I have the game in a very workable state with X-windows interface and OpenGL as video. I am testing the automatic solving methods and they seem to be quite solid. I have included a method to adjust the complexity of the problem and measure that. I have also set parameters to make the game more interesting and consistent fun at a level of complexity that is set by the user. I am thinking I will do SDL sound, because it handles some of the oddness that can happen with the DSP. I had a few errors that I had to clean up in the code. I did what I assume many people do when they code in C or C++. I forgot to do == in an if and got some oddness. I also got my polarities wrong on the arrays once. I created a method to check the validity of the solution after the application of the hints and quite a few code diagnostics and exercises. I believe that I have exercised the depth and breadth of possible excursions of the code and I am satisfied that it is solid and deliverable.
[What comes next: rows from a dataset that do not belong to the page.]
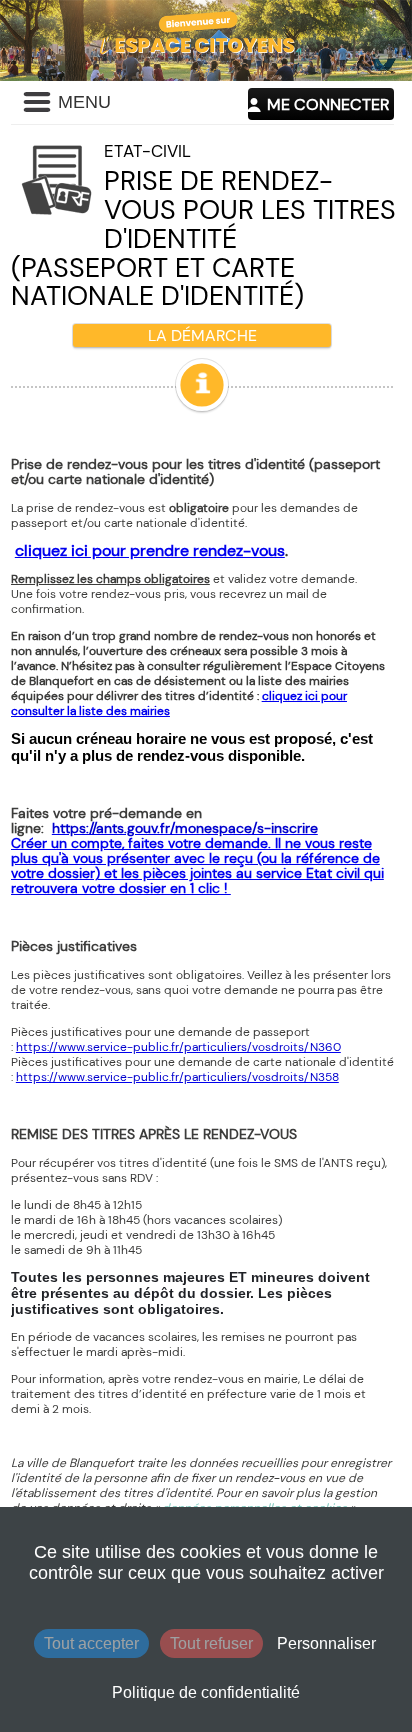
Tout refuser (211, 1643)
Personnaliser (326, 1643)
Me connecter (328, 104)
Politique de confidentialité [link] (206, 1692)
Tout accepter (91, 1643)
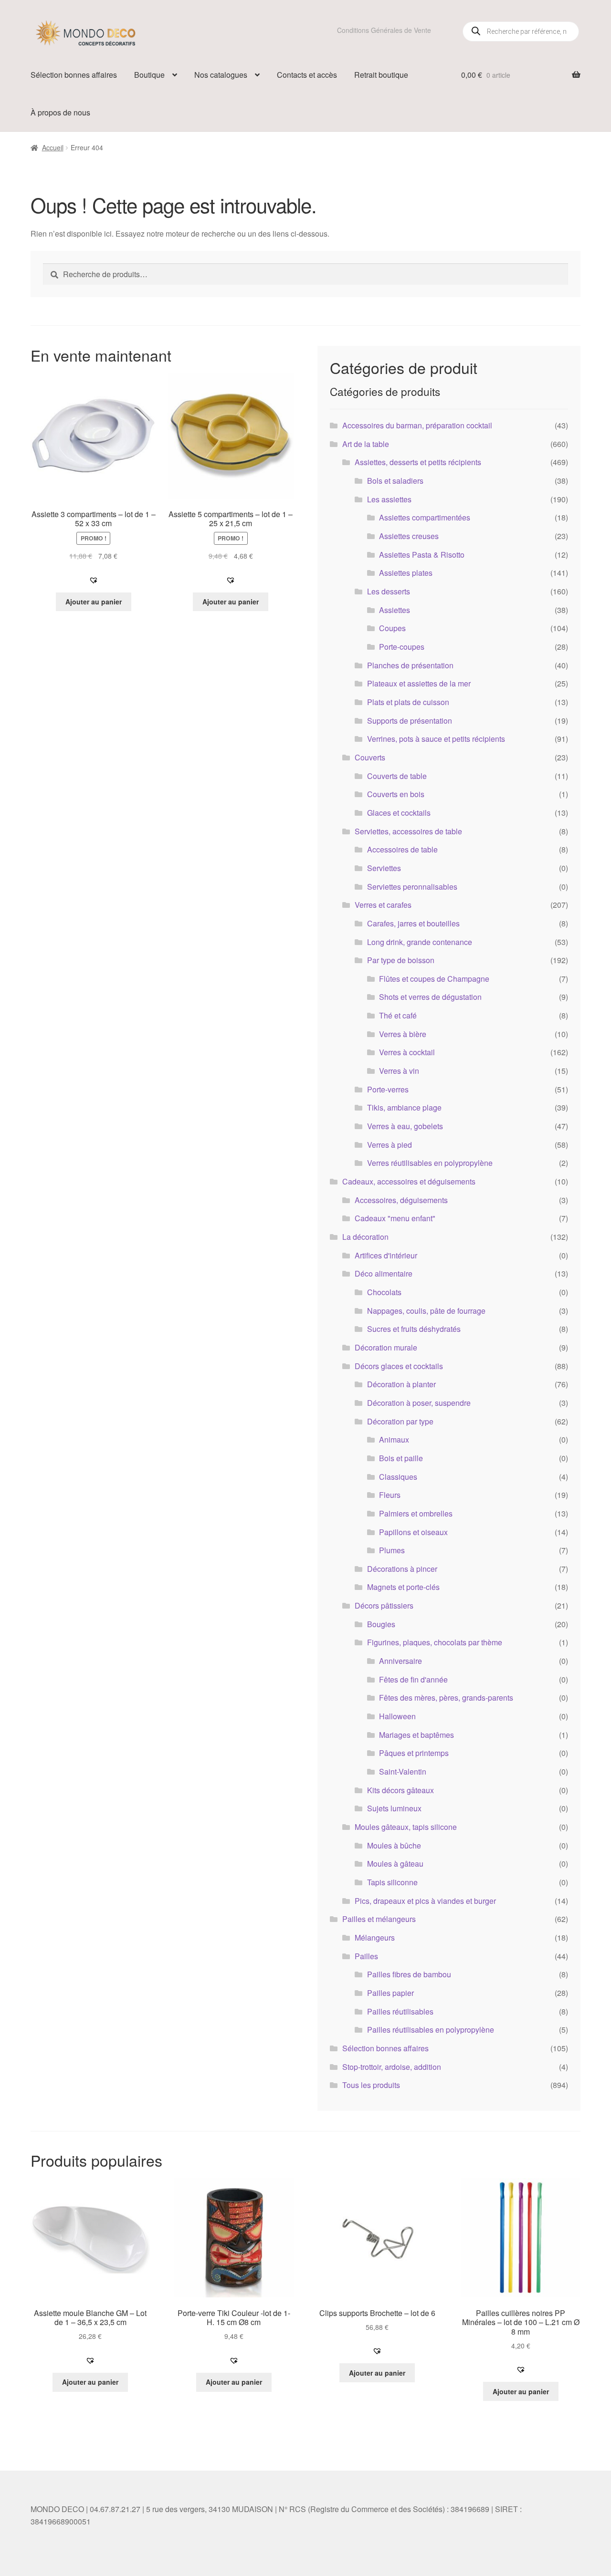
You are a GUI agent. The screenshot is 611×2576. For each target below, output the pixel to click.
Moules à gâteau (395, 1863)
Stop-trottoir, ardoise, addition (391, 2066)
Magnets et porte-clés (403, 1586)
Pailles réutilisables (400, 2011)
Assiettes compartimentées (424, 517)
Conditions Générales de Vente (384, 30)
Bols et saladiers (395, 480)
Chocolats (384, 1292)
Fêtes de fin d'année (413, 1679)
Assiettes (394, 609)
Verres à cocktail (407, 1052)
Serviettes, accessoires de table (408, 831)
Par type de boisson (400, 960)
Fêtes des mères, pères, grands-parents (446, 1697)
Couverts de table (397, 775)
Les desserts (388, 591)
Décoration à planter (401, 1384)
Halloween (397, 1716)
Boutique (149, 74)
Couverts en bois (395, 794)
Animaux (394, 1439)
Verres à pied (389, 1144)
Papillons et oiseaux (413, 1532)
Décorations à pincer (402, 1568)
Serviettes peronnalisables (412, 886)
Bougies (381, 1624)
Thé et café (398, 1015)
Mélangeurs (375, 1937)
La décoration (365, 1236)
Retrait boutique (381, 74)
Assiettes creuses (409, 535)
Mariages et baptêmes (416, 1734)
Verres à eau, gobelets (405, 1126)
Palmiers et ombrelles (416, 1513)
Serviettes (384, 867)
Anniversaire (400, 1660)
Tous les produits (371, 2084)
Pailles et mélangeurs (379, 1918)
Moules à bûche (394, 1845)
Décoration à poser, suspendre (419, 1402)
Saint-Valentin (402, 1771)
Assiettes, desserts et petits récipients (418, 462)
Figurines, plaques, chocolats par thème (434, 1642)
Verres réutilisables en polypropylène (430, 1162)
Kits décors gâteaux (400, 1790)
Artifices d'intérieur (386, 1255)
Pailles (366, 1956)
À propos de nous (60, 112)
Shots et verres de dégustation (430, 996)
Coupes (392, 628)
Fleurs (389, 1494)
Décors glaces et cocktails (399, 1366)
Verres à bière (402, 1033)
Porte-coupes (401, 646)
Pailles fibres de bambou (409, 1974)
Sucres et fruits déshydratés (414, 1328)
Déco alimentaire (383, 1273)
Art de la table (365, 443)
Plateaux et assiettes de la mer (419, 683)
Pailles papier (390, 1992)
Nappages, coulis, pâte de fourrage (426, 1310)
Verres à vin (399, 1070)
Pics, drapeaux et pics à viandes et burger (425, 1900)
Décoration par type (400, 1421)
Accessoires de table (402, 849)
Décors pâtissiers (384, 1605)
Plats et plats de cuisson (408, 701)
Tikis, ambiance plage (404, 1107)
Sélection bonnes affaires (74, 74)
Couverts (370, 757)
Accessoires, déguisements (401, 1200)
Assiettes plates (405, 572)
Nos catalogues (220, 74)
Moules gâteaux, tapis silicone (406, 1826)
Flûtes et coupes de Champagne (434, 978)
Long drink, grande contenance (419, 941)
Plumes (392, 1550)
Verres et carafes (383, 904)
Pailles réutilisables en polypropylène (430, 2029)
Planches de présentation (410, 665)
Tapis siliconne (392, 1882)
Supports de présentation (409, 720)
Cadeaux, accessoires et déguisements (408, 1181)
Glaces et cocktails (399, 812)
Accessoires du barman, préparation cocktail (417, 425)
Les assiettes (389, 499)
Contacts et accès (307, 74)
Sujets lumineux (394, 1808)
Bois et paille (401, 1458)
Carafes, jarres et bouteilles (413, 923)
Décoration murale (386, 1347)
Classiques (398, 1476)
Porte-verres (388, 1089)
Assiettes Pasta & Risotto (421, 554)
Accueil (52, 147)
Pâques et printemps (414, 1752)
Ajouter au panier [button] (93, 601)
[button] (93, 580)
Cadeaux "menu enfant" (395, 1218)
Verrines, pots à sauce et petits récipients (436, 738)
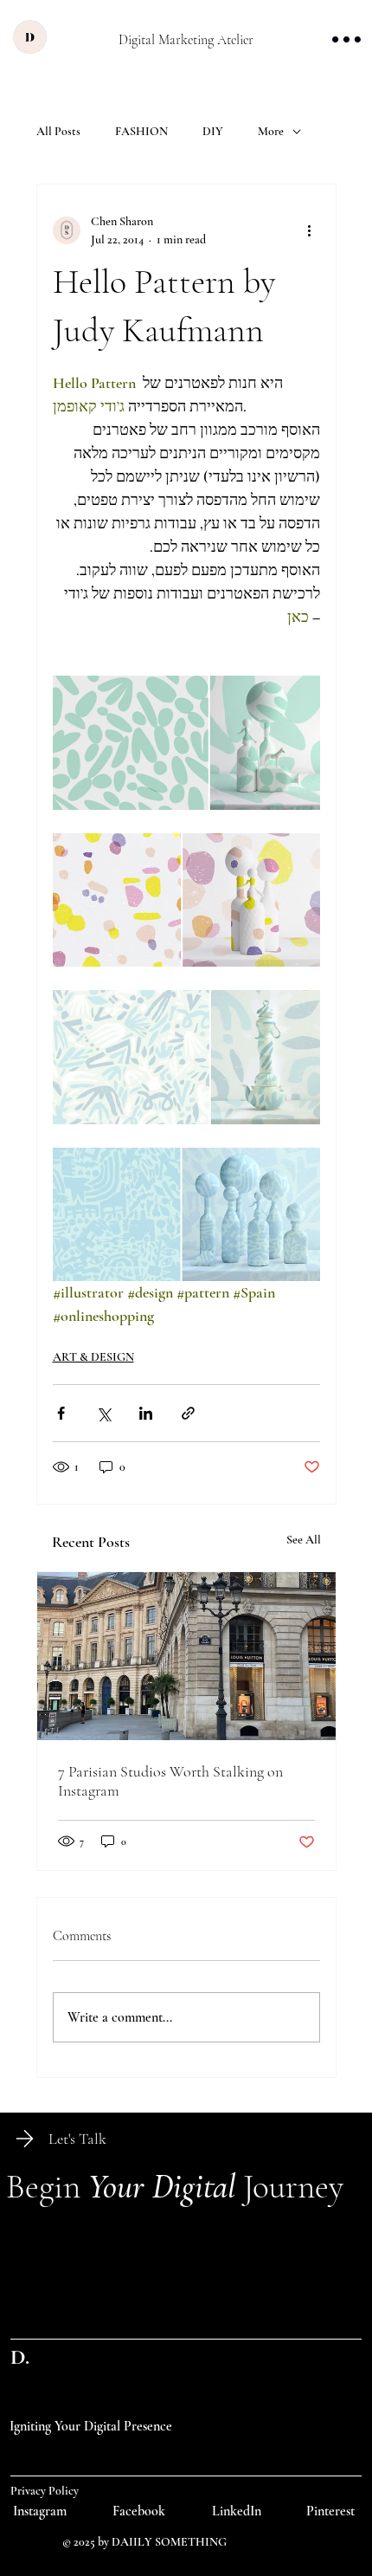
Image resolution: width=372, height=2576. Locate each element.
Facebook (138, 2511)
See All (303, 1539)
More (271, 131)
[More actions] (309, 230)
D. (19, 2357)
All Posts (58, 131)
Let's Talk (77, 2138)
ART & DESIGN (93, 1356)
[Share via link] (188, 1413)
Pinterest (330, 2511)
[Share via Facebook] (61, 1413)
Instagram (40, 2511)
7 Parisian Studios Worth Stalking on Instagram (170, 1781)
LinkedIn (236, 2511)
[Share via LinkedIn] (146, 1413)
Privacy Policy (44, 2490)
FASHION (141, 131)
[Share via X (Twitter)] (103, 1413)
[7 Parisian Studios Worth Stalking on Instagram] (186, 1656)
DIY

I don't know how to proceed, but I may just contact Debian MOTU and see if somebody wants to slide the game into the repositories for fun. I suppose I will have to do some window dressing to make it look professional before that, but I have enough tools with Blender, Inkscape, ImageMagick, Audacity, and Gimp to make something interesting to look at.
I have learned a lot of new things in the process of this and still have something to learn about logic and certainty. I will certainly play with the code some more and try some features that could be useful. I have made room in the code to allow the automatic application of some of the rule methods that I find tedious when playing. I also need to make a separate window for an artificial imagination that combines some of the pieces to do a degree of combinatorial juxtaposition toward a solution. Some of the IF THEN relationships still escape me. There is an exclusion set relationship that I know is there and I can't seem to define a rule for it. It is easy enough to see that if you have two possibilities in two positions, and one must be assigned for each place, that they cannot be assigned anywhere else without breaking the puzzle universe. Kind of like a Pauli exclusion principle of the puzzle. Conservation of association.
The main reason I started this is because I didn't like to have the game in a static sized window or full screen on both monitors. The SDL full screen mode interfered with using the X window system properly in a shared manner. Like many of the programs I modify, the process gets out of hand. I end up digging too deep, but I always learn something and that is why I do it, I guess.